OOM crashing several times per day
Steps to reproduce
Unclear. I am trying using the app per normal.
Crashes feel more frequent after sending messages in encrypted rooms though. I've noticed it mostly while marking rooms as read by clicking through several in my room list.
Outcome
What did you expect?
n/a
What happened instead?
Crashing to blank page. Started happening within the last week. This is annoying because it takes 5-10 minutes for the app to start back up again.
Operating system
Windows 11
Application version
Element Nightly version: 0.0.1-nightly.2024090101 Crypto version: Rust SDK 0.7.1 (c8c9d15), Vodozemac 0.6.0
How did you install the app?
The Internet
Homeserver
t2l.io
Will you send logs?
Yes
I think there's a memory leak somewhere in the timeline/room view. I've noticed crashing more frequently with the number of rooms I switch to. Speed of the switching does not appear to affect the bug (clicking through my room list at 5Hz vs 0.25Hz makes no difference - it crashes eventually after ~50 or so clicks). It may be one room in particular that's causing the crashing, but I've not yet found the pattern.
Many of my rooms are encrypted.
This is now getting as bad as crashing within minutes after restarting. I didn't even get to read a message before it crashed again.
My account is too large for a heap/allocation profile, but I can run the detached nodes profile multiple times. It appears we're collecting RoomView references, possibly from clicking rooms too quickly.

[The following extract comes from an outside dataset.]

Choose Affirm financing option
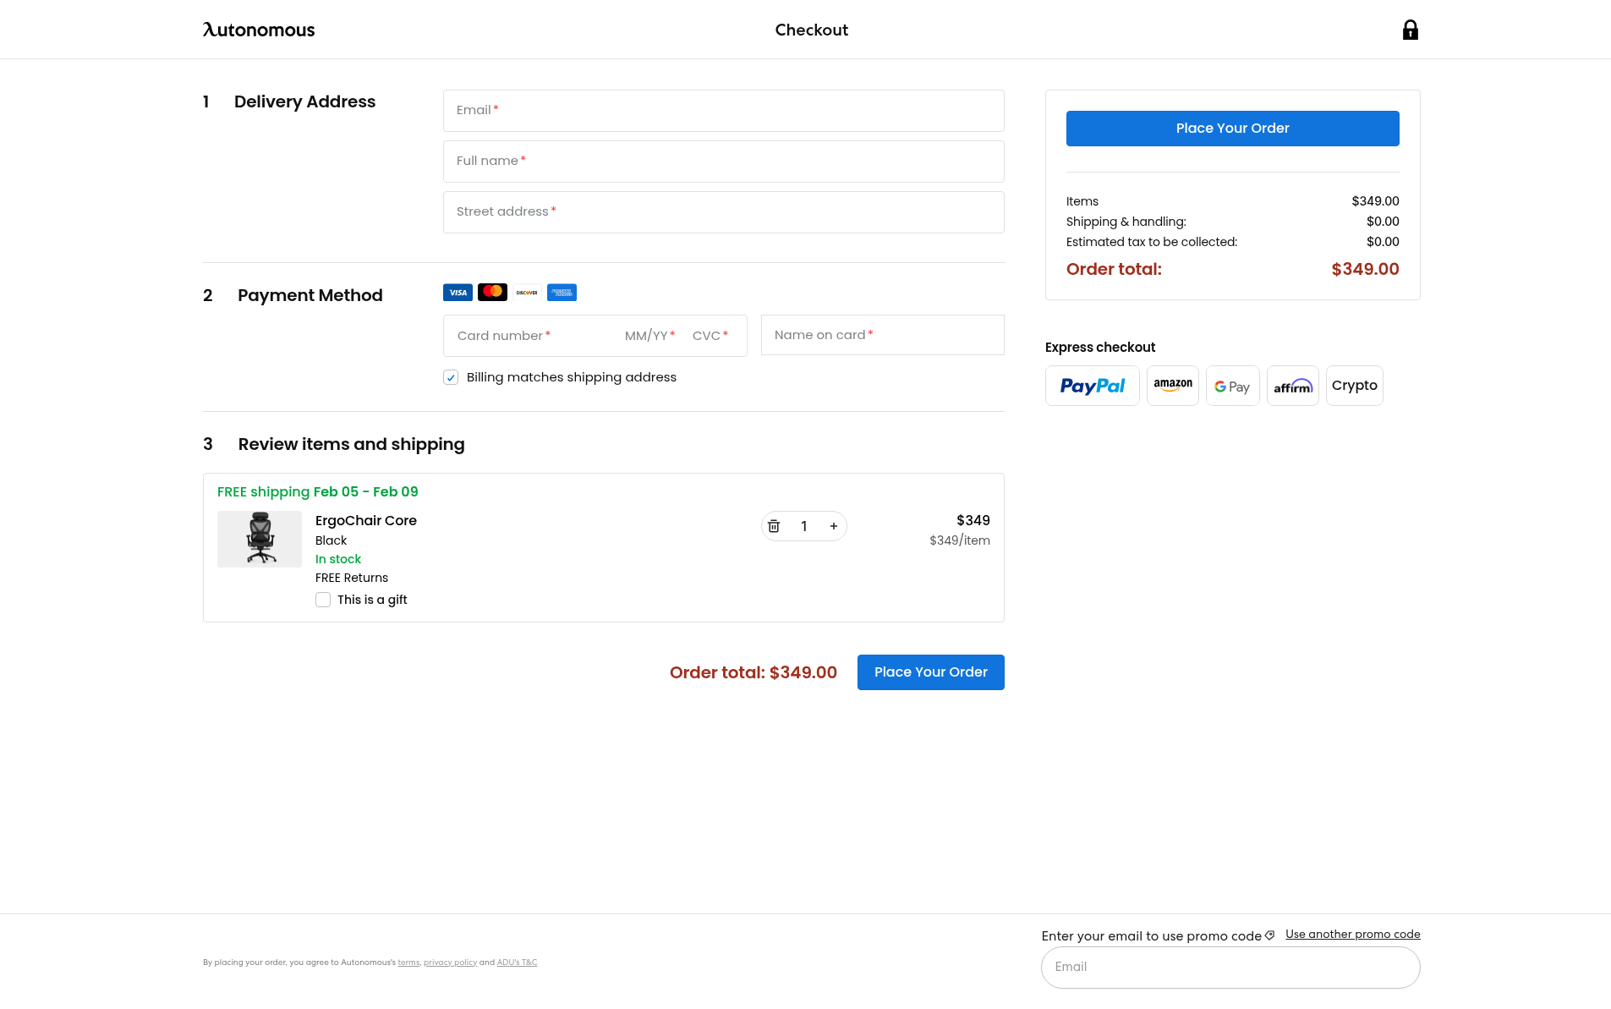point(1292,386)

The message preview tiles tend to clean themselves up eventually (probably just some React thing). The RoomViews persist, however.
I've done some local poking in https://github.com/element-hq/element-web/commit/1324181a596bbb0ee245ef0def223c2621aef92c and had mild success: about 10% fewer rooms got stuck, but that's hardly a fix. I haven't been able to figure out what is consistent between all the rooms getting stuck to figure out what might be sticking.
The legacyCallHandler remove listener is called twice, but that doesn't appear to have any consequences.
I can't confirm it with a memory profile, however by never clicking on Matrix HQ, I'm able to keep my Element running for 2-3 days instead of 2-3 minutes. I suspect that something in Element is pulling down the whole room state, and storing that in live memory on startup, as there's not really other reasons for that room to be problematic compared to other rooms.
Lazily loading details of room state might be helpful in overall memory usage? We probably don't need to know all the users in HQ all the time, for example.
edit: the reason I think lazily loading state will help is because in testing, a Clear Cache and Reload is the only thing that fixes "accidentally clicked on HQ, so now it crashes within a few minutes of starting up". This would imply that clicking the room causes full state (or something else memory heavy) to be pulled into local cache and put into live memory on startup, perpetuating the OOM cycle.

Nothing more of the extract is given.